Goal of the exercise: Repeat the lines of the material below exactly, beginning at the one with "This screenshot has height=939, width=1643." and stopping after the last.
### Source information ###
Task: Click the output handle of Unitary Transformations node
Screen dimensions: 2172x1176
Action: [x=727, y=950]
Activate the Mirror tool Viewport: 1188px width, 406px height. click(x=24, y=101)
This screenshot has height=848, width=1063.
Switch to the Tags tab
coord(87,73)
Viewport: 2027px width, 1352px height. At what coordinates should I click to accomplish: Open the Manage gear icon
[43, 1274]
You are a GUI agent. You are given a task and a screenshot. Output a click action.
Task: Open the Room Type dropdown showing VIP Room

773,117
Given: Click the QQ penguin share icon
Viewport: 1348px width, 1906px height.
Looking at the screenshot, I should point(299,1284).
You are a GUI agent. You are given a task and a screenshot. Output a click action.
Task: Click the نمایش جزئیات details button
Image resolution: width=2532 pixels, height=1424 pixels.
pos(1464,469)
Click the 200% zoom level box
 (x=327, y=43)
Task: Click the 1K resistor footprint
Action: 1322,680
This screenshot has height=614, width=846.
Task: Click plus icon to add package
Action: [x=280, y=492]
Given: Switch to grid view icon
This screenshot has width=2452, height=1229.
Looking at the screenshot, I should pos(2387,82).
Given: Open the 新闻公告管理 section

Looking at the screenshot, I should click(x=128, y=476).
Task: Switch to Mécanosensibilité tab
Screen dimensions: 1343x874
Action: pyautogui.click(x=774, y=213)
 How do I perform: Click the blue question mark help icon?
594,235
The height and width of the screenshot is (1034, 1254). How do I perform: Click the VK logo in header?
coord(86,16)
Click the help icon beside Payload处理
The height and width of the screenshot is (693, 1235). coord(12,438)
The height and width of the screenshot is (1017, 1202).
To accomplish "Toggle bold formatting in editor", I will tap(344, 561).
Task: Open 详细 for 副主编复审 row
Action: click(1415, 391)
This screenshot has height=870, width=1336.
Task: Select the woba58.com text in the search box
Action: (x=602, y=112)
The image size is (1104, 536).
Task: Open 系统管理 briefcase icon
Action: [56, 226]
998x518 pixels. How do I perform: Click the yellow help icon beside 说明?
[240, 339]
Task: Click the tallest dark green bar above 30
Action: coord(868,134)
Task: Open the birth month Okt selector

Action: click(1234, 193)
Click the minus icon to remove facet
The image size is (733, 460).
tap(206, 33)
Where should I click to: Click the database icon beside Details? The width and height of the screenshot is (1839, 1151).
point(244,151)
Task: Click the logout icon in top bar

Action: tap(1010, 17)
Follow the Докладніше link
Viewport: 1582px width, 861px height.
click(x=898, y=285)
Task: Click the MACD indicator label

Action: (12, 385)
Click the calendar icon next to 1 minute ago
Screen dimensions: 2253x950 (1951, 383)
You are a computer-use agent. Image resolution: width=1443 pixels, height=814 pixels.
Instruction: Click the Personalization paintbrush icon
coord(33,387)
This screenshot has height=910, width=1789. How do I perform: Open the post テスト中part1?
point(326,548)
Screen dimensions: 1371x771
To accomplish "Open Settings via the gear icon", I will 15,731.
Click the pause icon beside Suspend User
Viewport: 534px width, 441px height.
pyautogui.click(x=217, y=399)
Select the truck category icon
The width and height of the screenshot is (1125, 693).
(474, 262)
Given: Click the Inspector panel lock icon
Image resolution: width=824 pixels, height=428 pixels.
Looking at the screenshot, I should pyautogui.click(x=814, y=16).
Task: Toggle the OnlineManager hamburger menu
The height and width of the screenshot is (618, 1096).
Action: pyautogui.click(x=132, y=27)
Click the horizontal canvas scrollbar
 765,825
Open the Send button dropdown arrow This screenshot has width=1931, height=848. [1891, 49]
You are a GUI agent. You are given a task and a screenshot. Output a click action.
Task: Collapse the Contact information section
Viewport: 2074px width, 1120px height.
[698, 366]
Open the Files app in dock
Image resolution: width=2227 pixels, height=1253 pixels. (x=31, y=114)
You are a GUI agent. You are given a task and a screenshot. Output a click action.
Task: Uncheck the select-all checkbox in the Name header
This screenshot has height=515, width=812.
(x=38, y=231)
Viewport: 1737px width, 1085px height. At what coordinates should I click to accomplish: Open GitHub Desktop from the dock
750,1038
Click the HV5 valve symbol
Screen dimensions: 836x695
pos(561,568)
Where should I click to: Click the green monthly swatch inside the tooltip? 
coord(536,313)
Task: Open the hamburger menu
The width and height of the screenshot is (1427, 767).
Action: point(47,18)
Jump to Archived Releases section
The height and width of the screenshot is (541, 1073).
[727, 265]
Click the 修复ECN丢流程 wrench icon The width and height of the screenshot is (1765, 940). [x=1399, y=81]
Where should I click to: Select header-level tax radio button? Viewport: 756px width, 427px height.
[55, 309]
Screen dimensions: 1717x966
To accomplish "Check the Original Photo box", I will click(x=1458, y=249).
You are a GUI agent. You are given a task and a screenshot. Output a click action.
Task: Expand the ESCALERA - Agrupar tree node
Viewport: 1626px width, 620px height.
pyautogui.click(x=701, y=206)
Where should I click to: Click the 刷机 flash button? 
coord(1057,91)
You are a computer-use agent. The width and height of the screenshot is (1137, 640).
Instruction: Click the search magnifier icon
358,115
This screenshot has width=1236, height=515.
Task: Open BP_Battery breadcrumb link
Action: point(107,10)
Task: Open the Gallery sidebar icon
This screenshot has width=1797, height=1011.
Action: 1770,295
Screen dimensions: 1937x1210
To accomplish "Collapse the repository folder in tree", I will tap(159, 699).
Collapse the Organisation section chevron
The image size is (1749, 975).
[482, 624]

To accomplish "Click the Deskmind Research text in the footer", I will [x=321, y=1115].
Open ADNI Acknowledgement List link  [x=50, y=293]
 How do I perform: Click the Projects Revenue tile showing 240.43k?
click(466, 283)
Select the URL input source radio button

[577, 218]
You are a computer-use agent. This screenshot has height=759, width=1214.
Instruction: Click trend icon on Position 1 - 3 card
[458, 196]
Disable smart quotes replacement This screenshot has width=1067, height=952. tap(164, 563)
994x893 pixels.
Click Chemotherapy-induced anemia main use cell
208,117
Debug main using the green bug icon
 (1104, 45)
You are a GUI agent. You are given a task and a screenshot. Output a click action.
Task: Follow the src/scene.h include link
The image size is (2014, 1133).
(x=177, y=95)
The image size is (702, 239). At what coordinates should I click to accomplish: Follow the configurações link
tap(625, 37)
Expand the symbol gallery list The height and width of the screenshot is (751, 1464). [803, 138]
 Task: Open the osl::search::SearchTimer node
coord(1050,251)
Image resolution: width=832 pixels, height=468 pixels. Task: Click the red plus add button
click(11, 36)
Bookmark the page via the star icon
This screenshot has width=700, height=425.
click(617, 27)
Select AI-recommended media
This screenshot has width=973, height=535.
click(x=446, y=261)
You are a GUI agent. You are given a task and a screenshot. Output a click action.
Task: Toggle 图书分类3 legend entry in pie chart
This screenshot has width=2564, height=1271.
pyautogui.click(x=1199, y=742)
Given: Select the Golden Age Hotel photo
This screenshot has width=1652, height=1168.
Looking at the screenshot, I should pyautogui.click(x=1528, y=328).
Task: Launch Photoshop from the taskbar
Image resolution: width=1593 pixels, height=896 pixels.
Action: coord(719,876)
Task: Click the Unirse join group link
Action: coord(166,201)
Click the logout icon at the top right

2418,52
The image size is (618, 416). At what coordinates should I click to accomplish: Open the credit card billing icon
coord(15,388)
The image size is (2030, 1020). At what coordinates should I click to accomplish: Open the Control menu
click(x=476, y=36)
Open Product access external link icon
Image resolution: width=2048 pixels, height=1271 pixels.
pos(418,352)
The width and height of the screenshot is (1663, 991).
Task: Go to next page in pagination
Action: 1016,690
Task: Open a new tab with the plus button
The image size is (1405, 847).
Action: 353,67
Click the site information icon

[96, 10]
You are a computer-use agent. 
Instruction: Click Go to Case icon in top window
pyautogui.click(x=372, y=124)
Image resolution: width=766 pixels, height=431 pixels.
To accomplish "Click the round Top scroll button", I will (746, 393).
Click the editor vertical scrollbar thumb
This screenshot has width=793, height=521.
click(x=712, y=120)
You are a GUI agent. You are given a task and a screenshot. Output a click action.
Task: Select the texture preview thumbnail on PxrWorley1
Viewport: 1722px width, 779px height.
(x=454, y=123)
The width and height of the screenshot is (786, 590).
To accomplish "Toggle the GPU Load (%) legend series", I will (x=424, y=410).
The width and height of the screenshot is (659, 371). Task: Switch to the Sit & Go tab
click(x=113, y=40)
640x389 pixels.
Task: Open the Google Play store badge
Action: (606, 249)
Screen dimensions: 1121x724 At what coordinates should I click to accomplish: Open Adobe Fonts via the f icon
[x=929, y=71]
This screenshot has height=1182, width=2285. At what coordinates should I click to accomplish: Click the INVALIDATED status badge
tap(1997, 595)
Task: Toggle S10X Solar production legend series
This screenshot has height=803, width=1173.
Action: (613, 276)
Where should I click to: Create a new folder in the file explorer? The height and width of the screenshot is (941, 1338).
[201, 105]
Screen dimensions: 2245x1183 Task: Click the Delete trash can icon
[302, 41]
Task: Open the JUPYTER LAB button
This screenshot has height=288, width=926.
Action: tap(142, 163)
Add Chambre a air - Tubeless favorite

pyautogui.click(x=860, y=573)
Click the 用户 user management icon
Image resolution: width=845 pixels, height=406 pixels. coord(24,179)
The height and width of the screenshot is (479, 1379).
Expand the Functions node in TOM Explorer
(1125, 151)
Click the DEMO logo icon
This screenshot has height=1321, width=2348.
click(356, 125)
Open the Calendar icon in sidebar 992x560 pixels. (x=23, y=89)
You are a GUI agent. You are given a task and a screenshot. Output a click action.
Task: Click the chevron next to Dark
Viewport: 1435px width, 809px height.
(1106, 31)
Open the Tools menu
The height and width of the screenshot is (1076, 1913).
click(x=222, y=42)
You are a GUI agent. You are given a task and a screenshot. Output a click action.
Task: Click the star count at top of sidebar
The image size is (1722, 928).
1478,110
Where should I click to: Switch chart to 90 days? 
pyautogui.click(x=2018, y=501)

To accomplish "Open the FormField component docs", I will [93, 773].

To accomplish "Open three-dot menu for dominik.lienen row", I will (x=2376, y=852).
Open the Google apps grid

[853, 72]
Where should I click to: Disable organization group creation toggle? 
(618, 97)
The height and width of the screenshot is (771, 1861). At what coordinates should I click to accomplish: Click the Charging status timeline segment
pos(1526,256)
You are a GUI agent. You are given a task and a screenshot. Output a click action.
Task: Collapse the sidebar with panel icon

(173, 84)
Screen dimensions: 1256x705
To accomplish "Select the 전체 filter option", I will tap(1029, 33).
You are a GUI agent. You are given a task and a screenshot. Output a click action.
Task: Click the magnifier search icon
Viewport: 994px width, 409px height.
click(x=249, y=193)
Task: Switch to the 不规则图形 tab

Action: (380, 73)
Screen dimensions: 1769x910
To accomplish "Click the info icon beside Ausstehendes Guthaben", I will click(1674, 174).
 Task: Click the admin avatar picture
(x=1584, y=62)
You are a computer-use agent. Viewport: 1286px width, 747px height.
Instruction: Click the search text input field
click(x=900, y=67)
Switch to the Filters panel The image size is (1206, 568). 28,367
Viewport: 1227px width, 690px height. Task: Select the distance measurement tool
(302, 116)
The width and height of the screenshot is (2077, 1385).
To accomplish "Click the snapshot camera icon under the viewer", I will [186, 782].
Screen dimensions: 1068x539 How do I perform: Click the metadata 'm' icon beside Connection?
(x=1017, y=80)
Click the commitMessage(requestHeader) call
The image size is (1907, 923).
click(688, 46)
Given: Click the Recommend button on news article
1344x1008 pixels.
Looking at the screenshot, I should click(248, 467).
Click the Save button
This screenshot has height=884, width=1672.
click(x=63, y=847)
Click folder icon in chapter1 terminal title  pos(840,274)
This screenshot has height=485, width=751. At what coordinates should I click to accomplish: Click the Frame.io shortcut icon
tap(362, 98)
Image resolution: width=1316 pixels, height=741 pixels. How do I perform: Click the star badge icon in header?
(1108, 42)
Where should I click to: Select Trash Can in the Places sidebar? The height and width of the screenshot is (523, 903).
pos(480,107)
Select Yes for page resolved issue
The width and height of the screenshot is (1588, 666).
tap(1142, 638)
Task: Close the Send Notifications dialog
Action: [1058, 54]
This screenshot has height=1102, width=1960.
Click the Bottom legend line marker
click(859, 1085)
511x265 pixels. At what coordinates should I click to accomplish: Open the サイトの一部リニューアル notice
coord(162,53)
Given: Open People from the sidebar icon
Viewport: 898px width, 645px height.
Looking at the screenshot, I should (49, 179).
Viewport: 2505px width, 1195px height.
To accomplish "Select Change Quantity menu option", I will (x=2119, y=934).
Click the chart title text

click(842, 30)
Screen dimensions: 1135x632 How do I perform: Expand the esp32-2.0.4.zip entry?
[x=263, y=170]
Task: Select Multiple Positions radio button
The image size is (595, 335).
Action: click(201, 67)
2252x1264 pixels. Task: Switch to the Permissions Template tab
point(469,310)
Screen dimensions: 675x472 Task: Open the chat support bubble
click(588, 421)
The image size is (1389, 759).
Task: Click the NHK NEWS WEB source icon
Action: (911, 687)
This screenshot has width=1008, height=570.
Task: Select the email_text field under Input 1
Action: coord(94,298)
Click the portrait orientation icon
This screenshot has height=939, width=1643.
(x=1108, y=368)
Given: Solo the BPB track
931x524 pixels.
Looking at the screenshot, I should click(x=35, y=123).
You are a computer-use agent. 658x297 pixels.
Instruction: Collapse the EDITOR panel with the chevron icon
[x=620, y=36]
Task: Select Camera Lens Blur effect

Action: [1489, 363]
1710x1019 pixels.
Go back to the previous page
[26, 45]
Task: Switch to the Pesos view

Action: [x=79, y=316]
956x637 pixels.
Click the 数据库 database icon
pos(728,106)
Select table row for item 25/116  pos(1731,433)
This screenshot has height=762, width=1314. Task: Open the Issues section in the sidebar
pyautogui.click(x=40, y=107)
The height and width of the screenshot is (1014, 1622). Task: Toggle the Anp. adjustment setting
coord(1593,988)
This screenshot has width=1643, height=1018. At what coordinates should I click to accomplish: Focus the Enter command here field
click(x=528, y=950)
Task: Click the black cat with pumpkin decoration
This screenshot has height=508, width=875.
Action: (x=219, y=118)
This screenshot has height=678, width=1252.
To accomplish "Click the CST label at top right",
###
Reply to the exercise:
This screenshot has height=939, width=1643.
(x=1108, y=368)
Given: Solo the BPB track
931x524 pixels.
Looking at the screenshot, I should click(x=35, y=123).
You are a computer-use agent. 658x297 pixels.
Instruction: Collapse the EDITOR panel with the chevron icon
[x=620, y=36]
Task: Select Camera Lens Blur effect

Action: [1489, 363]
1710x1019 pixels.
Go back to the previous page
[26, 45]
Task: Switch to the Pesos view

Action: [x=79, y=316]
956x637 pixels.
Click the 数据库 database icon
pos(728,106)
Select table row for item 25/116  pos(1731,433)
This screenshot has height=762, width=1314. Task: Open the Issues section in the sidebar
pyautogui.click(x=40, y=107)
The height and width of the screenshot is (1014, 1622). Task: Toggle the Anp. adjustment setting
coord(1593,988)
This screenshot has width=1643, height=1018. At what coordinates should I click to accomplish: Focus the Enter command here field
click(x=528, y=950)
Task: Click the black cat with pumpkin decoration
This screenshot has height=508, width=875.
Action: (x=219, y=118)
This screenshot has height=678, width=1252.
To accomplish "Click the CST label at top right",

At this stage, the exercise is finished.